• [What to produce]: Pick up the profile of Joe Marchese, editor of The Second Disc, where it ends, and continue it.

• [Provided text]:
^^^^^^^^

JOE MARCHESE (Editor) joined The Second Disc shortly after its launch in early 2010, and has since penned daily news and reviews about classic music of all genres. In 2015, Joe formed the Second Disc Records label. Celebrating the great songwriters, producers and artists who created the sound of American popular song and beyond, Second Disc Records, in conjunction with labels including Real Gone Music and Cherry Red Records, has released newly-curated collections produced and annotated by Joe from iconic artists such as Dionne Warwick, Diana Ross and The Supremes, Smokey Robinson and The Miracles, The Spinners, Johnny Mathis, Bobby Darin, Meat Loaf, Laura Nyro, Melissa Manchester, Liza Minnelli, Darlene Love, Al Stewart, Michael Nesmith, and many others.

^^^^^^^^

• [Available data]:
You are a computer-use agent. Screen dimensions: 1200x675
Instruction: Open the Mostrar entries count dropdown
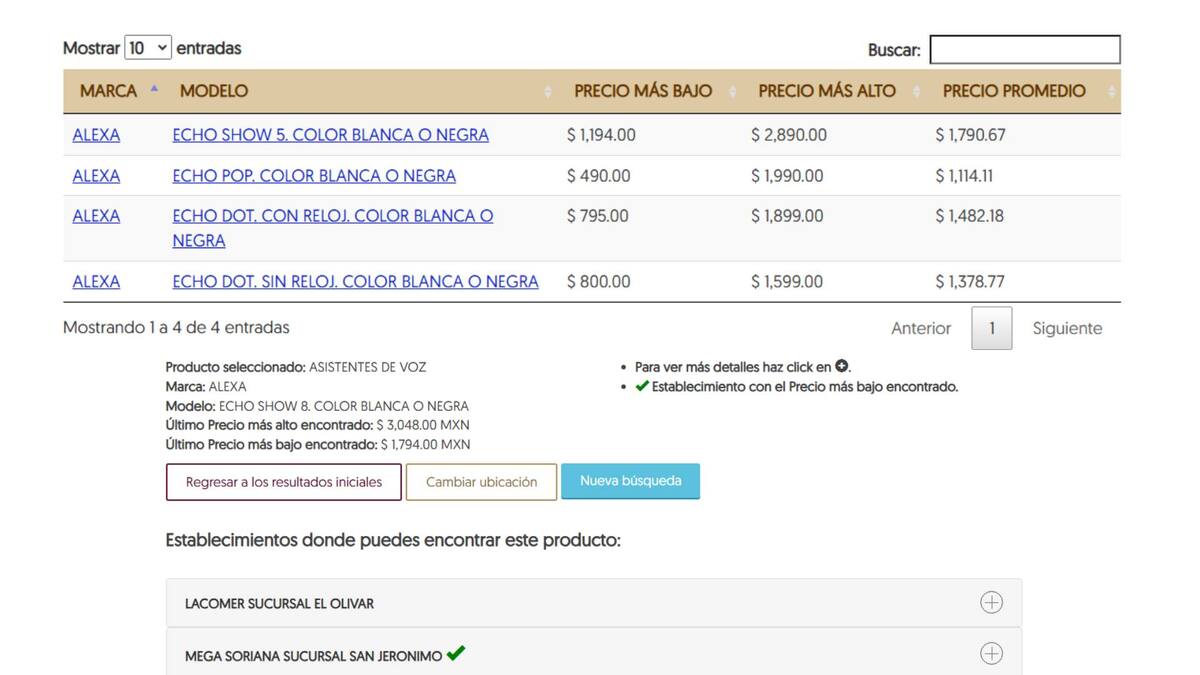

^^^^^^^^

• [Answer to the exercise]:
Joe has written liner notes, produced, or contributed to over 200 reissues from a diverse array of artists, among them America, JD Souther, Nat "King" Cole, Paul Williams, Lesley Gore, Dusty Springfield, BJ Thomas, The 5th Dimension, Burt Bacharach, The Mamas and the Papas, Carpenters, Perry Como, Rod McKuen, Doris Day, Jackie DeShannon, Petula Clark, Robert Goulet, and Andy Williams.

Over the past two decades, Joe has also worked in a variety of capacities on and off Broadway as well as at some of the premier theatres in the U.S., including Lincoln Center Theater, George Street Playhouse, Paper Mill Playhouse, Long Wharf Theatre, and the York Theatre Company. He has felt privileged to work on productions alongside artists such as the late Jack Klugman, Eli Wallach, Arthur Laurents, Betty Comden and Adolph Green. In 2009, Joe began contributing theatre and music reviews to the print publication The Sondheim Review, and in 2012, he joined the staff of The Digital Bits as a regular contributor writing about film and television on DVD and Blu-ray.

Joe currently resides in the suburbs of New York City.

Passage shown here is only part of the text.